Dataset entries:

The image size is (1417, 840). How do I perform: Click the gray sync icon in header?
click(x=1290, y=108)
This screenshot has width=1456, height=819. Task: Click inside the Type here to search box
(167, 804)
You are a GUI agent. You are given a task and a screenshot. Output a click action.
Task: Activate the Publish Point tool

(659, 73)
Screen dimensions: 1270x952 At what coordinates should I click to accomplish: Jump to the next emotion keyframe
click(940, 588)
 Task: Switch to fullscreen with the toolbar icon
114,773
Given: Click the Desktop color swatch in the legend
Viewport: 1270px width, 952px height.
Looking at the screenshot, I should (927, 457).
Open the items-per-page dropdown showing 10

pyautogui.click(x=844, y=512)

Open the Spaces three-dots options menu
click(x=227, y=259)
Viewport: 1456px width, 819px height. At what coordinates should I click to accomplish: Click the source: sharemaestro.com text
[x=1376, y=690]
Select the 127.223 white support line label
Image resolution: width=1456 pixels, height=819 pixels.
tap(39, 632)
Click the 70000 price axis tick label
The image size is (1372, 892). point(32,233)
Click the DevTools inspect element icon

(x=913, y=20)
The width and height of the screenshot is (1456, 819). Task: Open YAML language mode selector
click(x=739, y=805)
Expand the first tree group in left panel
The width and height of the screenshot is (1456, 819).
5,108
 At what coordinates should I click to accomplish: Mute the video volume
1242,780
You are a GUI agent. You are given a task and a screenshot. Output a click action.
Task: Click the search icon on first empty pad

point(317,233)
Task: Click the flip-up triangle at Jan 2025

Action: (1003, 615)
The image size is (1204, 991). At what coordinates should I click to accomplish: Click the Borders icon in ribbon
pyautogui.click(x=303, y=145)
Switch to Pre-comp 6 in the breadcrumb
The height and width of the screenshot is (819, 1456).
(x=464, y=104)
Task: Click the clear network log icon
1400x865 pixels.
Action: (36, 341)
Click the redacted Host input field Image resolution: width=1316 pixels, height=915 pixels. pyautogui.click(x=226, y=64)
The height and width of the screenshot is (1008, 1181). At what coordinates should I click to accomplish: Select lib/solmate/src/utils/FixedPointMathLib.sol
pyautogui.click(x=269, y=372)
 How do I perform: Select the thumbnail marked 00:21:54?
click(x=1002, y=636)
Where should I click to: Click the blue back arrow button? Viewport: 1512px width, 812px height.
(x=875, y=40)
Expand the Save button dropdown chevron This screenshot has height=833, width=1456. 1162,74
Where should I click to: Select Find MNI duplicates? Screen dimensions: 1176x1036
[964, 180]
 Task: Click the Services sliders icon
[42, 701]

TASK BRIEF: Exactly as they appear above, print all the entries.

ANSWER FOR THE TASK:
The image size is (1417, 840). How do I perform: Click the gray sync icon in header?
click(x=1290, y=108)
This screenshot has width=1456, height=819. Task: Click inside the Type here to search box
(167, 804)
You are a GUI agent. You are given a task and a screenshot. Output a click action.
Task: Activate the Publish Point tool

(659, 73)
Screen dimensions: 1270x952 At what coordinates should I click to accomplish: Jump to the next emotion keyframe
click(940, 588)
 Task: Switch to fullscreen with the toolbar icon
114,773
Given: Click the Desktop color swatch in the legend
Viewport: 1270px width, 952px height.
Looking at the screenshot, I should (927, 457).
Open the items-per-page dropdown showing 10

pyautogui.click(x=844, y=512)

Open the Spaces three-dots options menu
click(x=227, y=259)
Viewport: 1456px width, 819px height. At what coordinates should I click to accomplish: Click the source: sharemaestro.com text
[x=1376, y=690]
Select the 127.223 white support line label
Image resolution: width=1456 pixels, height=819 pixels.
tap(39, 632)
Click the 70000 price axis tick label
The image size is (1372, 892). point(32,233)
Click the DevTools inspect element icon

(x=913, y=20)
The width and height of the screenshot is (1456, 819). Task: Open YAML language mode selector
click(x=739, y=805)
Expand the first tree group in left panel
The width and height of the screenshot is (1456, 819).
5,108
 At what coordinates should I click to accomplish: Mute the video volume
1242,780
You are a GUI agent. You are given a task and a screenshot. Output a click action.
Task: Click the search icon on first empty pad

point(317,233)
Task: Click the flip-up triangle at Jan 2025

Action: (1003, 615)
The image size is (1204, 991). At what coordinates should I click to accomplish: Click the Borders icon in ribbon
pyautogui.click(x=303, y=145)
Switch to Pre-comp 6 in the breadcrumb
The height and width of the screenshot is (819, 1456).
(x=464, y=104)
Task: Click the clear network log icon
1400x865 pixels.
Action: (36, 341)
Click the redacted Host input field Image resolution: width=1316 pixels, height=915 pixels. pyautogui.click(x=226, y=64)
The height and width of the screenshot is (1008, 1181). At what coordinates should I click to accomplish: Select lib/solmate/src/utils/FixedPointMathLib.sol
pyautogui.click(x=269, y=372)
 How do I perform: Select the thumbnail marked 00:21:54?
click(x=1002, y=636)
Where should I click to: Click the blue back arrow button? Viewport: 1512px width, 812px height.
(x=875, y=40)
Expand the Save button dropdown chevron This screenshot has height=833, width=1456. 1162,74
Where should I click to: Select Find MNI duplicates? Screen dimensions: 1176x1036
[964, 180]
 Task: Click the Services sliders icon
[42, 701]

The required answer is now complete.